Distribution of Cq values for assay primers show a variant-dependent delay for amplification of E. Box plots represent mean Cq ± SD values for the SARS-CoV-2 genes N, E, and S, and housekeeping RPP30 for 436 positive samples received prior to December 13, 2021 (100% Delta as determined by RMA and/or WGS) (A) and 4,619 positive samples analyzed from December 13, 2021 to January 31,2022 (79% Omicron and 21% Delta as determined by RMA and/or WGS) (B).*** Indicates significant difference between the E value prior to 12/13/2021 and from 12/13/2021–01/31/2022 as determined by two-way ANOVA followed by a Tukey test (p < 0.0001).

Figure 5.

Newly designed E forward primers efficiently recognize Delta and Omicron variants.

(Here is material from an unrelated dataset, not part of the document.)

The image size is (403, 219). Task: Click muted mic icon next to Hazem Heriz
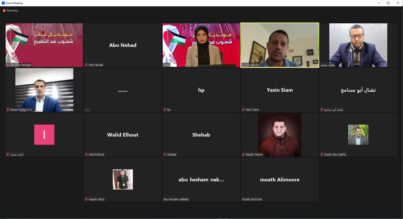pos(86,199)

Ef, E-OM-1, E-OM-2, E-WuOM-1, or E-WuOM-2 primers were paired with Er (Table 1 and Sup. Table 1) and Nf paired to Nr for RT-qPCR using Delta or Omicron synthetic templates. Decreasing one-fifth dilutions series of each template was used in each assay and amplification efficiencies (A) and ΔCq values (B) calculated as described in Materials and Methods. * Indicates statistically significant difference between the amplification efficiency of E-OM-1/Er, or E-WuOM-2/Er versus Ef/Er (p < 0.001). ** Indicates a statistically significant difference between the Cq delay generated by E-OM-1 versus E-OM-2, E-WuOM-1, or E-WuOM-2 primers (p < 0.001). A typical run using the Ef/Er and E-WuOM-1/Er primer sets for Delta and Omicron is depicted in C and D, respectively. Serial dilutions of each template show amplification curves matched for both primer sets using Delta as a template (blue and orange lines in c) and shifted back using Omicron for the new E-WuOM-1/Er set (pink, D). E. Average ΔCq calculated for each concentration of the four primer sets used to generate the plots depicted in C and D. Standard deviation of the mean is shown in each case. ***Indicates amplification using the Ef/Er primer set and Omicron as template is significantly different (p < 0.001) compared to WuOM-1 or Ef/Er and Delta template or WuOm-1/Er and Omicron as a template. No statistical difference (n.s.) was observed among WuOM-1 or Ef/Er and Delta template or WuOm-1/Er and Omicron as a template.

Figure 6.

Distribution of Cq values for the E gene across variants over time. A, 16,351 positives samples were reported between January 1,2021 and July 7, 2022. Distribution of Cq values for the E gene are shown for Delta (blue) and Omicron (red) over time. Other variants’ E Cq values are represented by a gray circle. A solid black line displays average Cq for E and the shaded area shows 99% confidence intervals. B, Mean differences between E and N Cq values for positive samples tested within the same time frame. Error bars represent SD.